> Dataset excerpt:
^^^^^^^^^^^^^^^^
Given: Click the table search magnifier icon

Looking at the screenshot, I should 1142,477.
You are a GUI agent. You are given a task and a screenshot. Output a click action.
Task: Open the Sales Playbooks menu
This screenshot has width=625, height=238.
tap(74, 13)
^^^^^^^^^^^^^^^^
Please rewrite the material above, substituting "Marketing Playbooks" for "Sales Playbooks" and leaving everything else unchanged.

> Result of this task:
Given: Click the table search magnifier icon

Looking at the screenshot, I should 1142,477.
You are a GUI agent. You are given a task and a screenshot. Output a click action.
Task: Open the Marketing Playbooks menu
This screenshot has width=625, height=238.
tap(74, 13)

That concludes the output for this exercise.